First, import packages visualize the model grid here:

[1]:

import numpy as np
import matplotlib.pyplot as plt
import cartopy
import cartopy.crs as ccrs
import netCDF4 as nc4

5.2.1. Reading the grid

The grid for this model is located on the north slope of Alaska covering approximately 155-143\(^{\circ}\)W in longitude and 70-73\(^{\circ}\)N in latitude. The grid spacing will be 500 m and the grid will span 511 rows and 840 columns.

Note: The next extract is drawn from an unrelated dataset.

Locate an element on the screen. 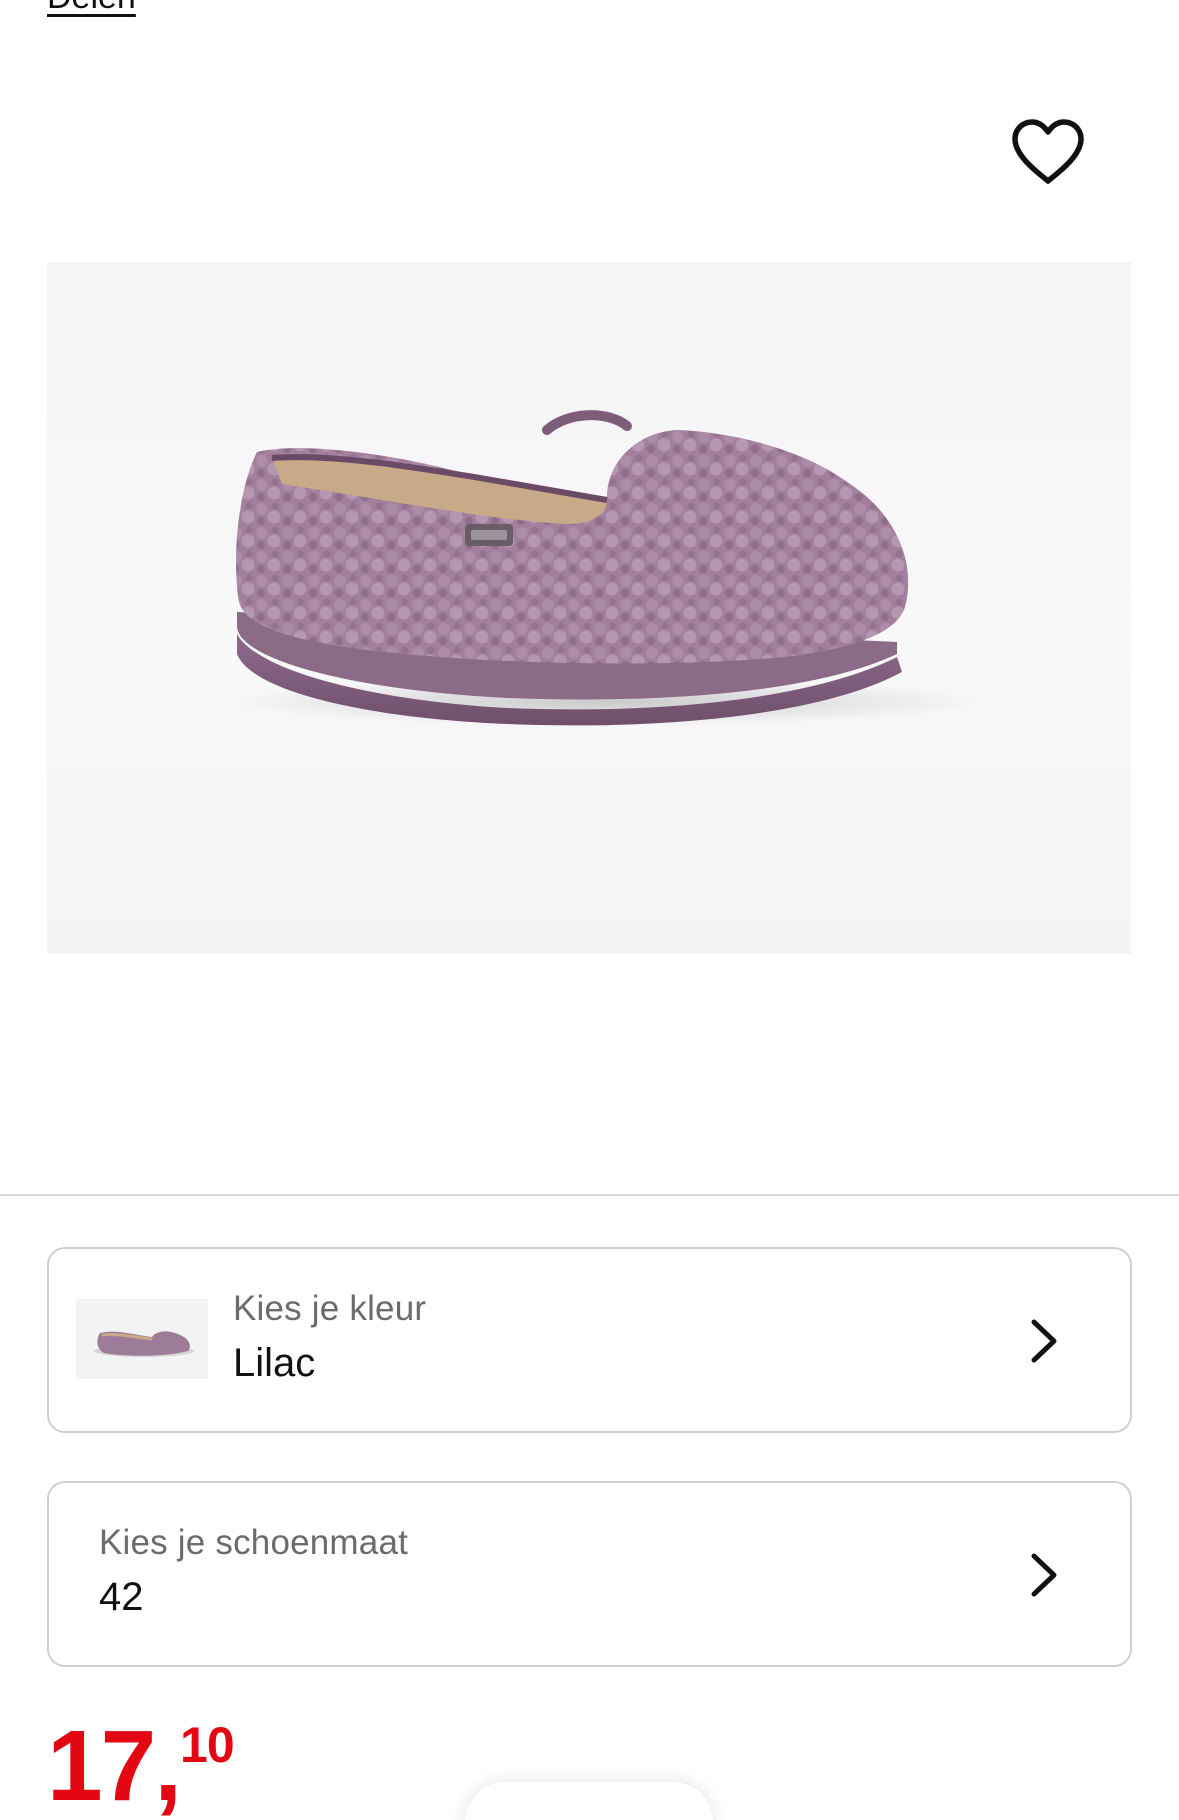  floating-action-pill is located at coordinates (589, 1801). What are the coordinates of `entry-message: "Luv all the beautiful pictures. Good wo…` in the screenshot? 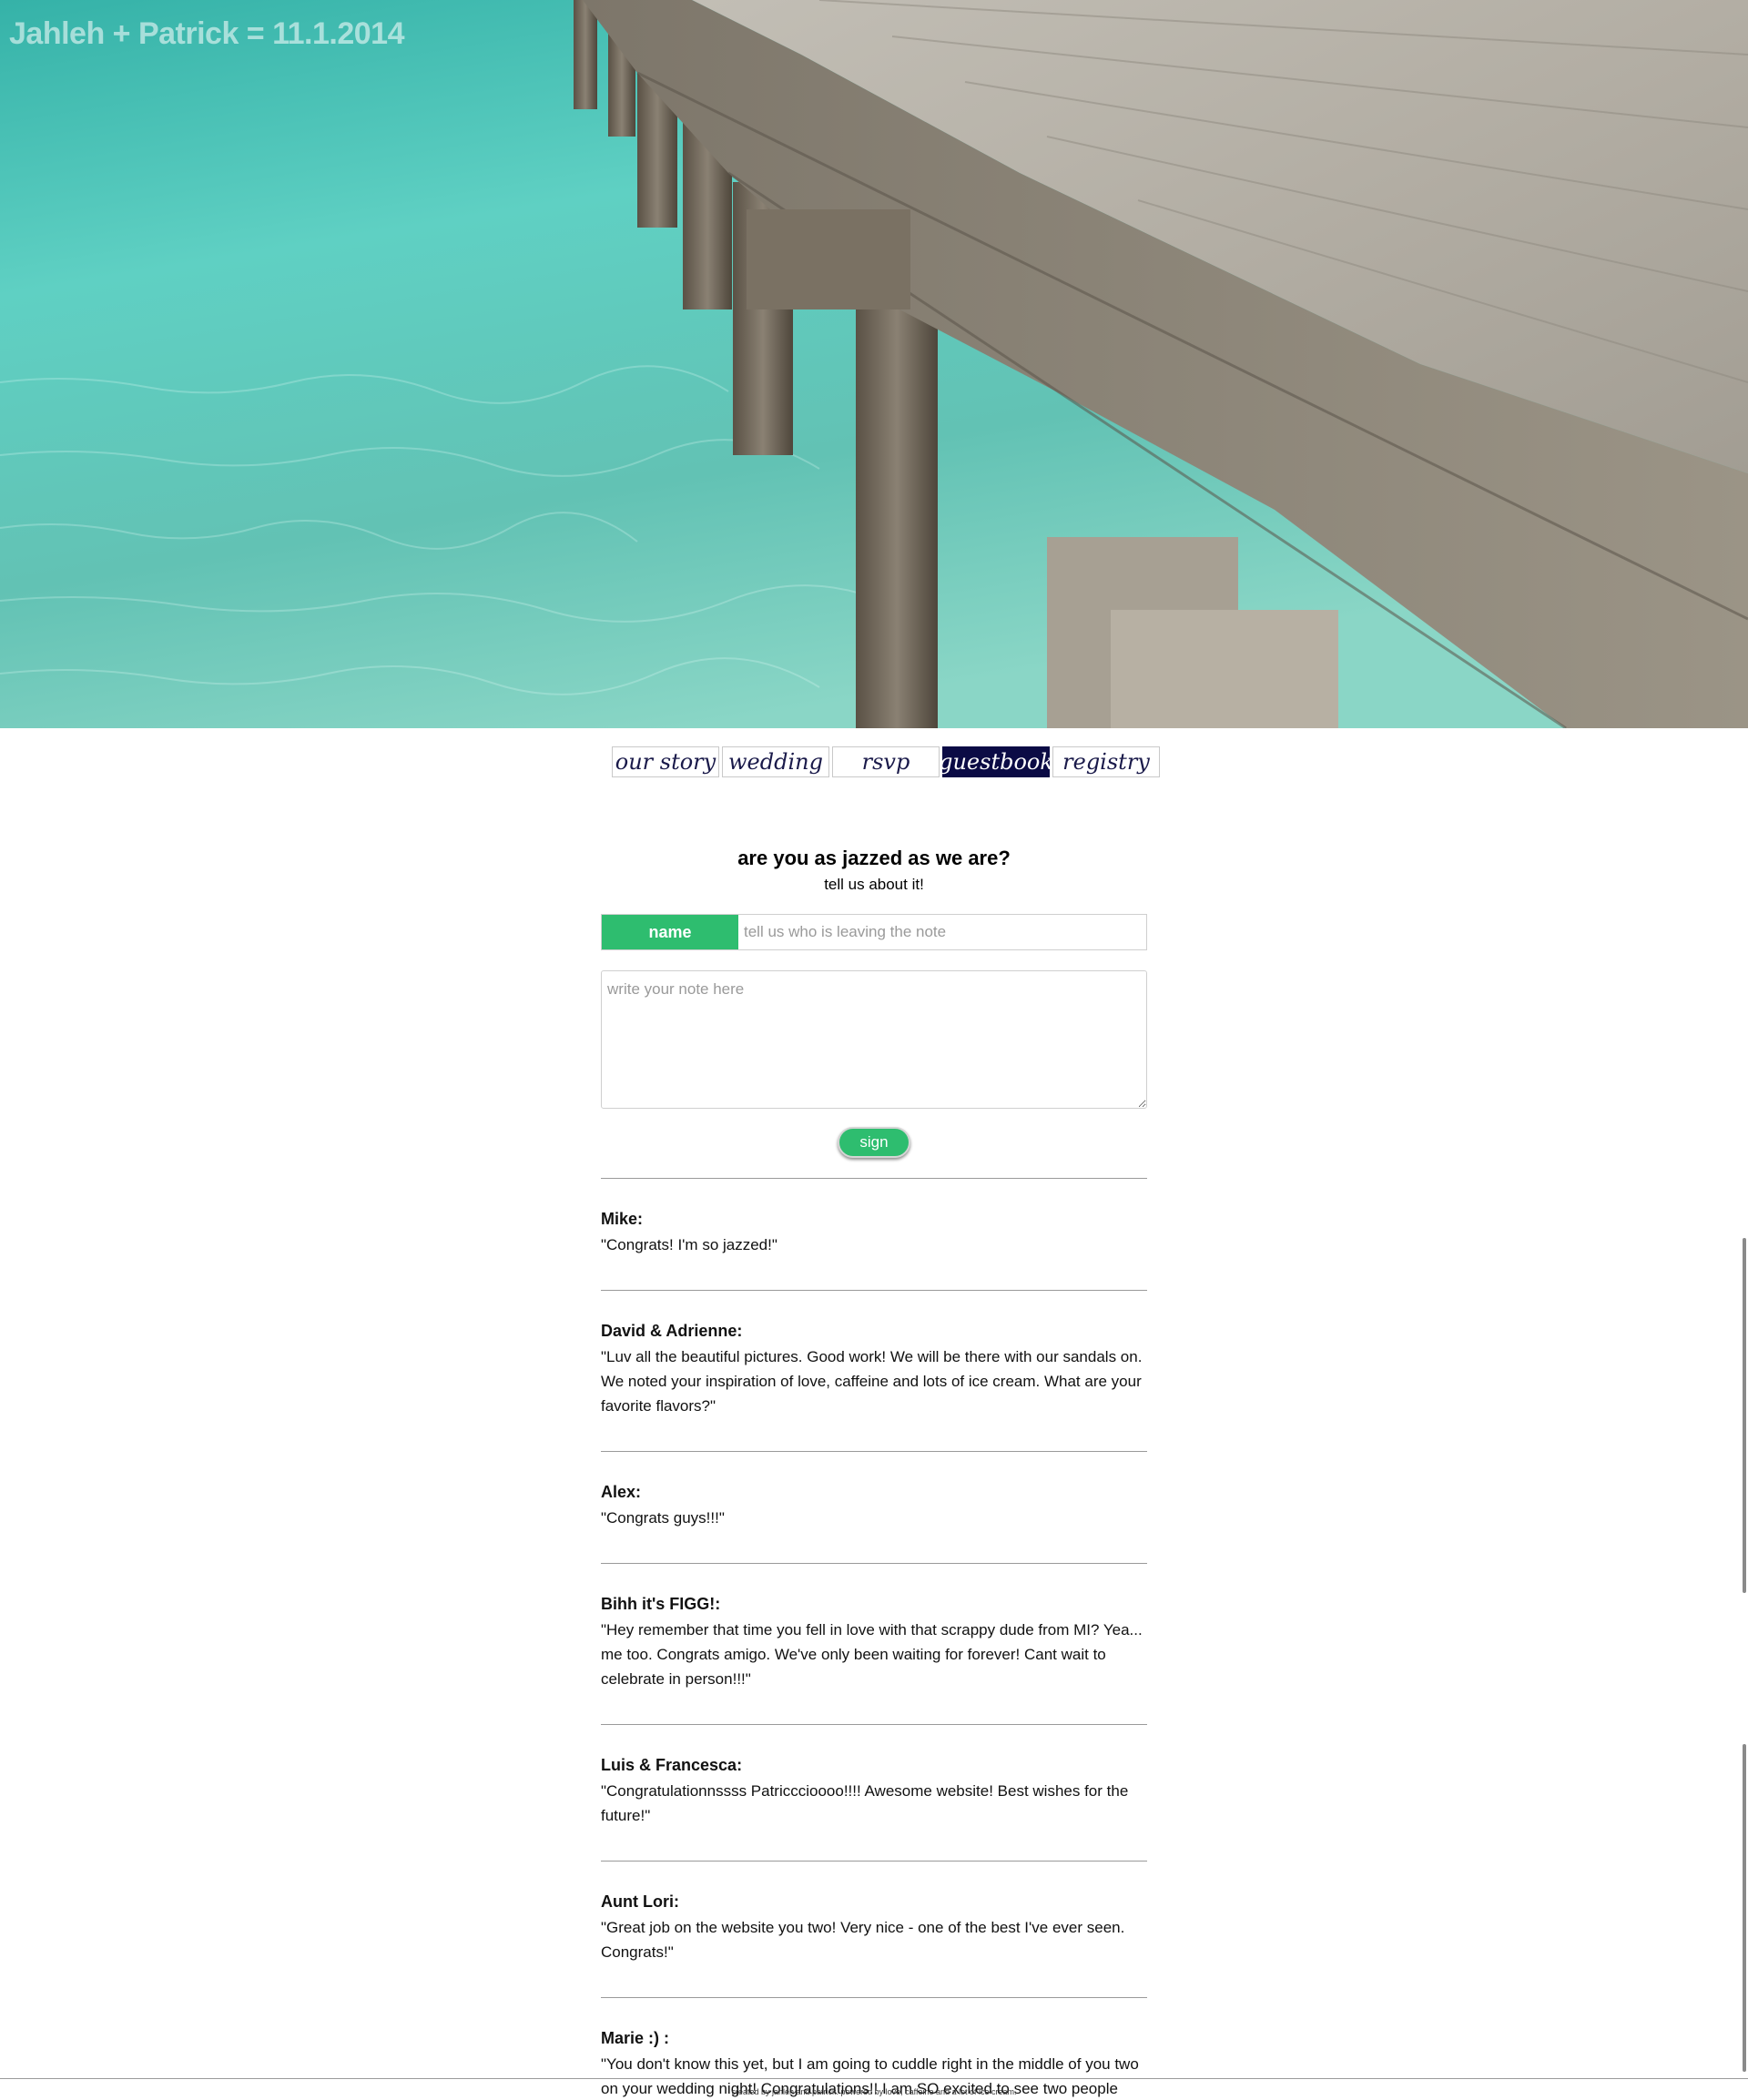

This grid is stored in a netCDF file which we can read in as follows:

[2]:

# read in the model longitude and latitude
ds = nc4.Dataset('../../../data/alaskan_north_slope/NorthSlope_ncgrid.nc')
XC = ds.variables['XC'][:, :]
YC = ds.variables['YC'][:, :]
dXC = ds.variables['dxC'][:, :]
dYC = ds.variables['dyC'][:, :]
ds.close()

5.2.1.1. Visualizing the Grid

The grids above can be visualized as follows:

[3]:

# make a plot of XC and YC
plt.figure(figsize=(10,7))

plt.subplot(1,2,1)
C = plt.pcolormesh(XC)
plt.colorbar(C, orientation = 'horizontal')
plt.title('XC (Longitude)')

plt.subplot(1,2,2)
C = plt.pcolormesh(YC)
plt.colorbar(C, orientation = 'horizontal')
plt.title('YC (Latitude)')

plt.show()

../_images/alaskan_north_slope_regional_model_model_grid_6_0.png

5.2.1.2. Visualizing the Grid on a Map with Cartopy

To get a sense of where the model is located on the globe, cartopy can be be used to plot the domain on the globe:

[4]:

plt.figure(figsize=(5,5))
ax = plt.axes(projection=ccrs.Orthographic(-150,70))
ax.plot(XC[:,0], YC[:,0], 'g-', transform=ccrs.PlateCarree())
ax.plot(XC[:,-1], YC[:,-1], 'g-', transform=ccrs.PlateCarree())
ax.plot(XC[0,:], YC[0,:], 'g-', transform=ccrs.PlateCarree())
ax.plot(XC[-1,:], YC[-1,:], 'g-', transform=ccrs.PlateCarree())
ax.coastlines()
ax.set_global()
plt.show()

../_images/alaskan_north_slope_regional_model_model_grid_8_0.png

5.2.1.3. Visualizing the Grid Spacing

Here, we will visualize the grid spacing to ensure the dimensions match expectations:

[5]:

# make a plot of XC and YC
plt.figure(figsize=(10,5))

plt.subplot(1,2,1)
C = plt.pcolormesh(dXC[:,1:])
plt.colorbar(C, orientation = 'horizontal')
plt.title('dXC')

plt.subplot(1,2,2)
C = plt.pcolormesh(dYC[1:,:])
plt.colorbar(C, orientation = 'horizontal')
plt.title('dYC')

plt.show()

../_images/alaskan_north_slope_regional_model_model_grid_10_0.png

As we can see the grid has a resolution of about 500 m, although there is a north-south gradient in horizontal distances (in other words, points further north are closer together).